EBENSBURG - County officials said work has begun to install two large murals and several smaller accompanying paintings at the entrance to the Cambria County Courthouse.
The mural designs, first unveiled at the county's 210th birthday party March 26, depict two sides of Cambria County.
"My idea was not to do a collage, where everything is mixed together, and there's a weird hierarchy that never really is easy to explain to people," said artist and Loretto native Ron Donoughe, who was commissioned for the work.
"My idea was to do two simple, beautiful paintings that represent the two major areas - of northern Cambria County, farming, and southern Cambria County, the industrial Johnstown," he said. "The idea was that it would be a good contrast to the two most important functions in the county."
In a few months, the entrance to the courthouse will feature two large 18-by-8-foot murals: one depicting Franklin steel mills in Johnstown, adapted from a photo taken in the 1970s, and the other a field outside Loretto in autumn and "a scene I've painted many times over the years," Donoughe said.

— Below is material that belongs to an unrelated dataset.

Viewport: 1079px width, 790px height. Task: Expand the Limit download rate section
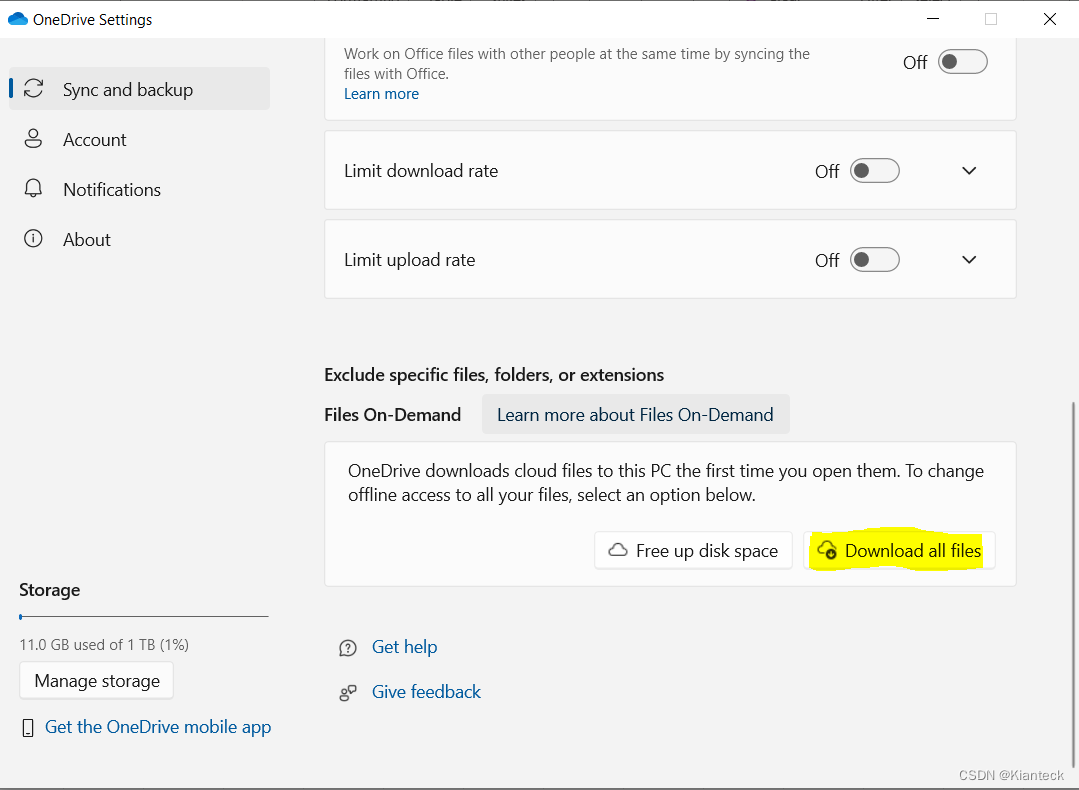pos(968,170)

Underneath will be 18 smaller panels, nine 18-by-24 inch paintings on each side, to accompany the large murals.
Cambria County Historical Society President Dave Huber said he worked with Donoughe, who maintains a family home in Cambria County but works mainly in Pittsburgh, to narrow down how they would depict hundreds of years of county history in 18 paintings.

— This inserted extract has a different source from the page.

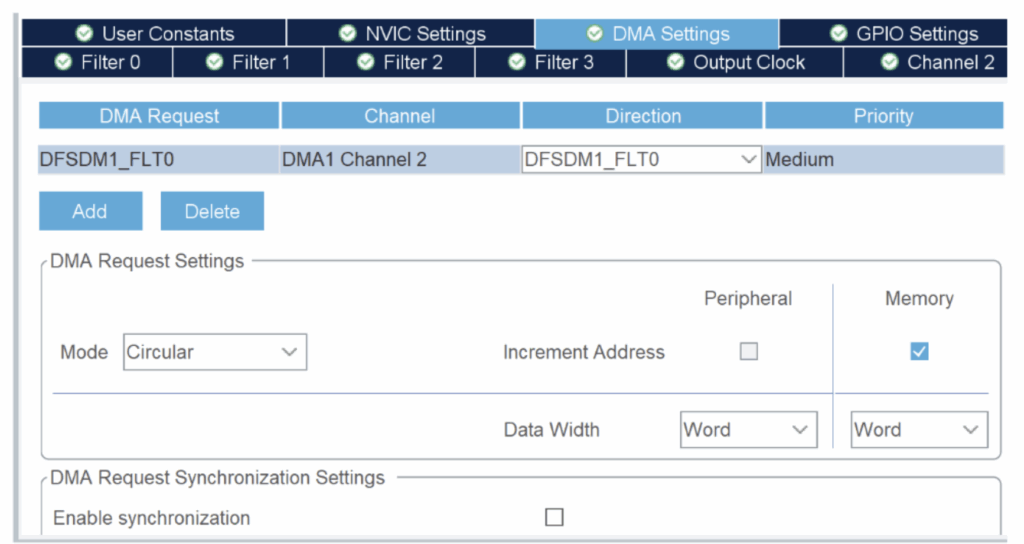The width and height of the screenshot is (1024, 544).
Task: Expand the Peripheral Data Width dropdown
Action: tap(748, 430)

"You can't pick out 18 scenes to fully display Cambria County history," Huber said, so the two decided on ways to represent entire periods.
For example, Huber said, one of the smaller panels featuring the Kittanning Trail, which will hang underneath the Loretto farm scene, represents hundreds of years of history before Cambria County's creation.

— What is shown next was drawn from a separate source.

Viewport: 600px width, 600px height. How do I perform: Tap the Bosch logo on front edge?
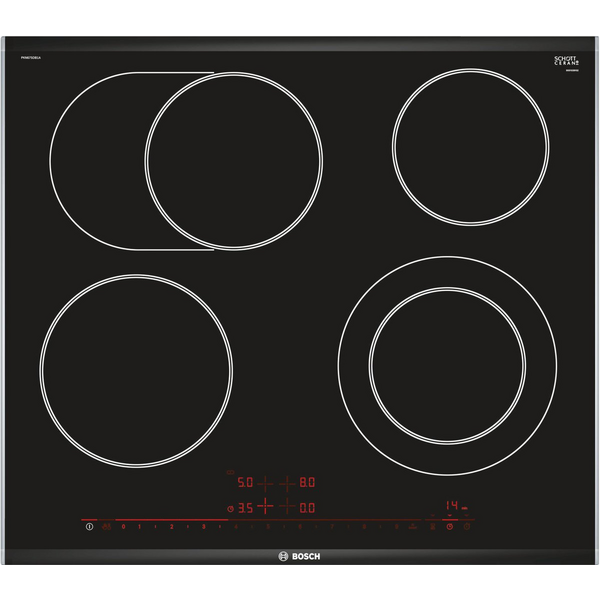(x=300, y=557)
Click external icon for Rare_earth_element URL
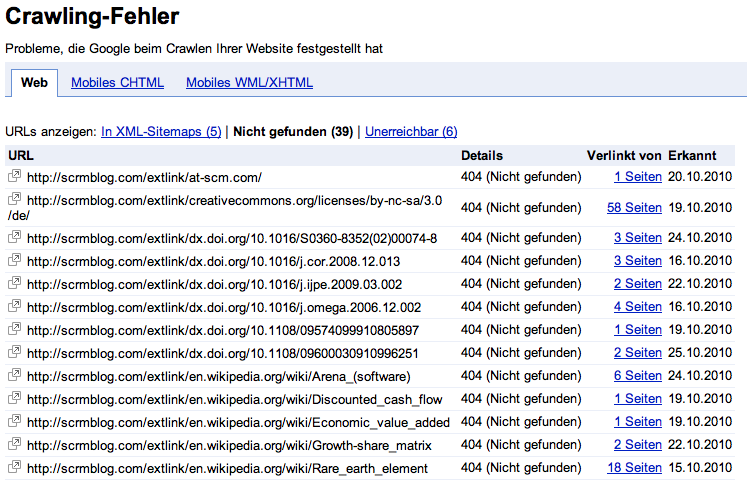 click(x=15, y=468)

The trail was one of the county's major pathways, and served as a prime hunting and trapping spot for the state's earliest settlers.
Other features will include McGuire's Settlement at Prince Gallitzin, Johnstown's founder Joseph Johns and the Allegheny Portage Railroad, along with the Cambria Iron Works and its Kelly Converter - used to remove iron ore impurities to make steel -a scene representing the Underground Railroad and the county seal.
On the urban side, pictures will include the Mountain House in Cresson, the aftermath of the 1889 flood, a boat sailing on Lake Conemaugh, as well as the Schwab Estate in Loretto, a coal tipple and the Sunnehanna Country Club.
Huber said an accompanying pamphlet will be available once the project is completed to help explain the paintings' significance.
On Thursday, Cambria County commissioners approved a $38,000 contract with Donoughe to complete the work, which President Judge Timothy Creany said would cost a total of $45,000 including supplies and other preparations at the courthouse, such as drywall
work to prevent water damage.
When the paintings go up, they're "going to stay there," Creany said.
Creany said the funding comes from courthouse renovation funds and not taxpayer dollars. Prison labor also will be used to move the project along, and work also will be taking place on weekends as well, he added.
Officials haven't put a strict timeline on Donoughe's work, since his en plein aire style, meaning "in the open air" in French, has him making several on-site visits to paint the scenes as they appear in front of him.
Donoughe said officials told him the murals will make the county courthouse unique and said he considers the work a "throwback to the times when" art
often was used in public spaces.
"It's really just an honor for me, to have grown up in the county and to have been selected to do this," he said.